>> begin Raw records
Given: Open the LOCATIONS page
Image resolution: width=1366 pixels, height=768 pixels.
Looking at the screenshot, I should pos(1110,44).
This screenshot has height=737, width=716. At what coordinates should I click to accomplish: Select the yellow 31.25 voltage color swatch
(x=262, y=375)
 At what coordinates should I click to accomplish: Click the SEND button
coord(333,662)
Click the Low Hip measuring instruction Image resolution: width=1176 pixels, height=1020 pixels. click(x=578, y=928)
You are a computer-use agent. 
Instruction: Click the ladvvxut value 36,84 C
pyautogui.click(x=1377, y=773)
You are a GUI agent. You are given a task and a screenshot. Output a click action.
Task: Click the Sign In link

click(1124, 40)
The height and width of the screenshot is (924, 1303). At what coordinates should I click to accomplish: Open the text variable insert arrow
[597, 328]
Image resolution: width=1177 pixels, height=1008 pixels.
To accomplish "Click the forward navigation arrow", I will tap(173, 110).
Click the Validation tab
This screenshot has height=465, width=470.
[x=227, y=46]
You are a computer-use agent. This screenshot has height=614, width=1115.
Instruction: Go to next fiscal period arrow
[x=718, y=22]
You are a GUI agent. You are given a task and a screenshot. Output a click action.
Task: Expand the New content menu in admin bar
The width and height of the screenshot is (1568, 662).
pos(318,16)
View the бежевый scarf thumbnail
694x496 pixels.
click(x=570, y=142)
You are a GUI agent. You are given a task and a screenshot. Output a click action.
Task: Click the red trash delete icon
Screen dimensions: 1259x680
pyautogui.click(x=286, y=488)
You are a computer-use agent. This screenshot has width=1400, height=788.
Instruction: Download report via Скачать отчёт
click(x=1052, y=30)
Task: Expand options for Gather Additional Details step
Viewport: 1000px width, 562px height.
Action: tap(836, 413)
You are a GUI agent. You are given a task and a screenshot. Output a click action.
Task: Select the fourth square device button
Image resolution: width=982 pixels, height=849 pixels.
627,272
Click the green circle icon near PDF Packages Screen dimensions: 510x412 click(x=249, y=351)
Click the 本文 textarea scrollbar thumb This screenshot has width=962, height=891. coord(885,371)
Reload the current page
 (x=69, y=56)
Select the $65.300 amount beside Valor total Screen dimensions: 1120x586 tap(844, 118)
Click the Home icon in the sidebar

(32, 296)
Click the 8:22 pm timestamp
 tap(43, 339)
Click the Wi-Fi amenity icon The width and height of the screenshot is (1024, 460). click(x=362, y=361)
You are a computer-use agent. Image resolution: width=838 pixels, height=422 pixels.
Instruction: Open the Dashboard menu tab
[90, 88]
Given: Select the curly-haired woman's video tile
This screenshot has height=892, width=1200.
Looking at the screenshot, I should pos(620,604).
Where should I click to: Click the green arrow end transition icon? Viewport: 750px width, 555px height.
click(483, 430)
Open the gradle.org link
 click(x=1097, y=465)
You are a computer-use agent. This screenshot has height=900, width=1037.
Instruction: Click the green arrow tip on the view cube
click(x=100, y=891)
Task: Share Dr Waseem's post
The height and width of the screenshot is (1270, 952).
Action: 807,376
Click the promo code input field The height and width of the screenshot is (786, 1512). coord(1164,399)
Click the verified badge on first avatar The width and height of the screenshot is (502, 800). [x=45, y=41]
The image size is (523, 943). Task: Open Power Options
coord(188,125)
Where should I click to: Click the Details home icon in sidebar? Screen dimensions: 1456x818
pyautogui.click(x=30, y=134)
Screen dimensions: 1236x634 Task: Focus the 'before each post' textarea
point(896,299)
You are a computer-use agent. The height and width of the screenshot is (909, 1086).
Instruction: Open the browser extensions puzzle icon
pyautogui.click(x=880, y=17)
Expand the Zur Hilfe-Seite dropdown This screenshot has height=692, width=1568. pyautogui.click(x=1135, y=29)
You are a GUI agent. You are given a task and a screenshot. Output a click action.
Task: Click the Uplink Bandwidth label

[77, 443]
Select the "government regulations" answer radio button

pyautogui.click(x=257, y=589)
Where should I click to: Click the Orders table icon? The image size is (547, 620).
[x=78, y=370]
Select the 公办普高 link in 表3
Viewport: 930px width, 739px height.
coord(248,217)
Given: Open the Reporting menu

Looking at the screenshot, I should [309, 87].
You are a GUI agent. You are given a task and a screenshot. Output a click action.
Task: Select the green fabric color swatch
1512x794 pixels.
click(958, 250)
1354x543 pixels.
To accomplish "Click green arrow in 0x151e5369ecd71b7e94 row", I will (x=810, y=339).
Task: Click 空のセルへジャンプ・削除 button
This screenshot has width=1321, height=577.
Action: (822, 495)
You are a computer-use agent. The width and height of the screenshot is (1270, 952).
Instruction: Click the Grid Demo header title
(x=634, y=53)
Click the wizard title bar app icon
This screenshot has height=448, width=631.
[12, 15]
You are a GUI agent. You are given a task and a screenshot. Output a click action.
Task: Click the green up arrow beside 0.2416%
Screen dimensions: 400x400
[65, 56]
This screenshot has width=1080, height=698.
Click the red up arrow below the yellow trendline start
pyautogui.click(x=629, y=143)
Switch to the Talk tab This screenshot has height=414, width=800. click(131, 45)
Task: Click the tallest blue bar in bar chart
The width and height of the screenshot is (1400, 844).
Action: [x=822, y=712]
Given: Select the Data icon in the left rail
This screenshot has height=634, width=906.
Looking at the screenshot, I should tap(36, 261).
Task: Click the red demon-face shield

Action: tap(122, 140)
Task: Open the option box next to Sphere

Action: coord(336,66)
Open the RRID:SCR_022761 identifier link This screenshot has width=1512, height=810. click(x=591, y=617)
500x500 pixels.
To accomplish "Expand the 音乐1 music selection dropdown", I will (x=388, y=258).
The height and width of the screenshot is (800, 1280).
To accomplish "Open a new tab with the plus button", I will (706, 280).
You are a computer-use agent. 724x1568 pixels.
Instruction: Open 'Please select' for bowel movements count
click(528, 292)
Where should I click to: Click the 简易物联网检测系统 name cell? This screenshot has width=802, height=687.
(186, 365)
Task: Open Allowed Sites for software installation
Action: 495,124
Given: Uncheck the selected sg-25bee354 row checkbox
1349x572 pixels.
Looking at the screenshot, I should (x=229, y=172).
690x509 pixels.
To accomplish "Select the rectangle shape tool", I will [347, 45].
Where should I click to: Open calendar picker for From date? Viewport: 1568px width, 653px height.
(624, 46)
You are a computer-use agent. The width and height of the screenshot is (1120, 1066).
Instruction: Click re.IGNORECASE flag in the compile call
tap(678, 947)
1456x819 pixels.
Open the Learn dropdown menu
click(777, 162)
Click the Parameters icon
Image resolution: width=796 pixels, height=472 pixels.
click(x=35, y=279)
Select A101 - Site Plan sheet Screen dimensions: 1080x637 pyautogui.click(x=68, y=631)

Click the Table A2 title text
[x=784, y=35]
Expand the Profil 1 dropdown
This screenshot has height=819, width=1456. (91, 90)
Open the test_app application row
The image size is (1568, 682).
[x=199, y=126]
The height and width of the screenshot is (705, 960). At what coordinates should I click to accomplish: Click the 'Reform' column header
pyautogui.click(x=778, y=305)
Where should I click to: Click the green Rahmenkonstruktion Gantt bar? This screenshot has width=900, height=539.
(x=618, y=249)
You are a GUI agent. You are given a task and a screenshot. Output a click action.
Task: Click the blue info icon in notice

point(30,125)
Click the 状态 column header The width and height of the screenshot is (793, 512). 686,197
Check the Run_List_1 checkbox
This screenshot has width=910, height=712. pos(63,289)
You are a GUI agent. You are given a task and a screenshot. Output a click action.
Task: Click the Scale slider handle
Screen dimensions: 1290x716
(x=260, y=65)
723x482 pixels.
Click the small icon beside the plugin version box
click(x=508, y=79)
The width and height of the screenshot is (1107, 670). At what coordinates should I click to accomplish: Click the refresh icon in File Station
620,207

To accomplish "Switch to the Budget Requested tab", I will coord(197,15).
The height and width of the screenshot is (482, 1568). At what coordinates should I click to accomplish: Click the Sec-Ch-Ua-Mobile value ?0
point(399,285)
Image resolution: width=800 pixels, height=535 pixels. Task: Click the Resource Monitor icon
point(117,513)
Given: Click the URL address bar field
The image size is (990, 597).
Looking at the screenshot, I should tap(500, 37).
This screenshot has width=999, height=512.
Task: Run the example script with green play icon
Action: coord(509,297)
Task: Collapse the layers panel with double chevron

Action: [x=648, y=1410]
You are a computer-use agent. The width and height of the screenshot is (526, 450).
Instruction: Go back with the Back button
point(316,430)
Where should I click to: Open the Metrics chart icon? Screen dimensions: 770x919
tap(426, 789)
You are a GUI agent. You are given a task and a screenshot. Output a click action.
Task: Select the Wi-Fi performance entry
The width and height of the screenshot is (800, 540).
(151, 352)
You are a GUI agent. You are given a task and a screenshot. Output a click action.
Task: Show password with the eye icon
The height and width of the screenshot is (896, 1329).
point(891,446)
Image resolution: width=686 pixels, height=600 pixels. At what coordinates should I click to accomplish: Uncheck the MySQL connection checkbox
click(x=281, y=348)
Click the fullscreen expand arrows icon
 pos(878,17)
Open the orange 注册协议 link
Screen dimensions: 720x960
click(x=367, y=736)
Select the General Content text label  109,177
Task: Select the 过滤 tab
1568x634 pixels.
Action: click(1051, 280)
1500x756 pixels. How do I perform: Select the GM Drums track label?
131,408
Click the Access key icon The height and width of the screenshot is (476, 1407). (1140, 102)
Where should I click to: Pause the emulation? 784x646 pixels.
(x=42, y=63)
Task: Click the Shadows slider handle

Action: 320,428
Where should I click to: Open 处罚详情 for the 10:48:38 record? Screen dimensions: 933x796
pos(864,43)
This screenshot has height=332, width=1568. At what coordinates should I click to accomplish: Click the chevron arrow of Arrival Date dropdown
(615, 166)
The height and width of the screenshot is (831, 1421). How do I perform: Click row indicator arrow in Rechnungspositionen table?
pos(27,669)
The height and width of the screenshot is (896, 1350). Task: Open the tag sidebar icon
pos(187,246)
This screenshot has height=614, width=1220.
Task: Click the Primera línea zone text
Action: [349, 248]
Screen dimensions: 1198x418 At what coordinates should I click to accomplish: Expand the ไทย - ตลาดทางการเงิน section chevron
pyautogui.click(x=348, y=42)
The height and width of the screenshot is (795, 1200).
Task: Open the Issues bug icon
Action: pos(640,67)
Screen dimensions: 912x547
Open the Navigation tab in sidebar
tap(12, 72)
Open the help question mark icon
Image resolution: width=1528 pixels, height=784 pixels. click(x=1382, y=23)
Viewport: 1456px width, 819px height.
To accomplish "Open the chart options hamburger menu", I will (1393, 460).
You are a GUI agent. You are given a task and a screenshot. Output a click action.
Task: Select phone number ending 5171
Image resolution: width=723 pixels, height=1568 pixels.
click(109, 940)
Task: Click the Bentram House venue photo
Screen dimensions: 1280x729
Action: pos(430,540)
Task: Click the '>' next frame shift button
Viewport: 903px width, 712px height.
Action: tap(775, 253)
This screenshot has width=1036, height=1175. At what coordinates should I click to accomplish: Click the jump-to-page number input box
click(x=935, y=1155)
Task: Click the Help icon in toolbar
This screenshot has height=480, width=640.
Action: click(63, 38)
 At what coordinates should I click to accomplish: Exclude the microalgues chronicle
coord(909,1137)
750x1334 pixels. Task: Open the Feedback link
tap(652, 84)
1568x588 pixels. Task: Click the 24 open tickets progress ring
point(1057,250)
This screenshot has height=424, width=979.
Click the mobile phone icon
>> end Raw records
Exercise requirements:
Can you rewrite the entries from the line containing "1456x819 pixels." through the line containing "I will coord(197,15).", changing "dropdown" to "drop-down" wherever it appears and leaving everything else the same?

Exercise solution:
1456x819 pixels.
Open the Learn drop-down menu
click(777, 162)
Click the Parameters icon
Image resolution: width=796 pixels, height=472 pixels.
click(x=35, y=279)
Select A101 - Site Plan sheet Screen dimensions: 1080x637 pyautogui.click(x=68, y=631)

Click the Table A2 title text
[x=784, y=35]
Expand the Profil 1 drop-down
This screenshot has height=819, width=1456. (91, 90)
Open the test_app application row
The image size is (1568, 682).
[x=199, y=126]
The height and width of the screenshot is (705, 960). At what coordinates should I click to accomplish: Click the 'Reform' column header
pyautogui.click(x=778, y=305)
Where should I click to: Click the green Rahmenkonstruktion Gantt bar? This screenshot has width=900, height=539.
(x=618, y=249)
You are a GUI agent. You are given a task and a screenshot. Output a click action.
Task: Click the blue info icon in notice

point(30,125)
Click the 状态 column header The width and height of the screenshot is (793, 512). 686,197
Check the Run_List_1 checkbox
This screenshot has width=910, height=712. pos(63,289)
You are a GUI agent. You are given a task and a screenshot. Output a click action.
Task: Click the Scale slider handle
Screen dimensions: 1290x716
(x=260, y=65)
723x482 pixels.
Click the small icon beside the plugin version box
click(x=508, y=79)
The width and height of the screenshot is (1107, 670). At what coordinates should I click to accomplish: Click the refresh icon in File Station
620,207

To accomplish "Switch to the Budget Requested tab", I will coord(197,15).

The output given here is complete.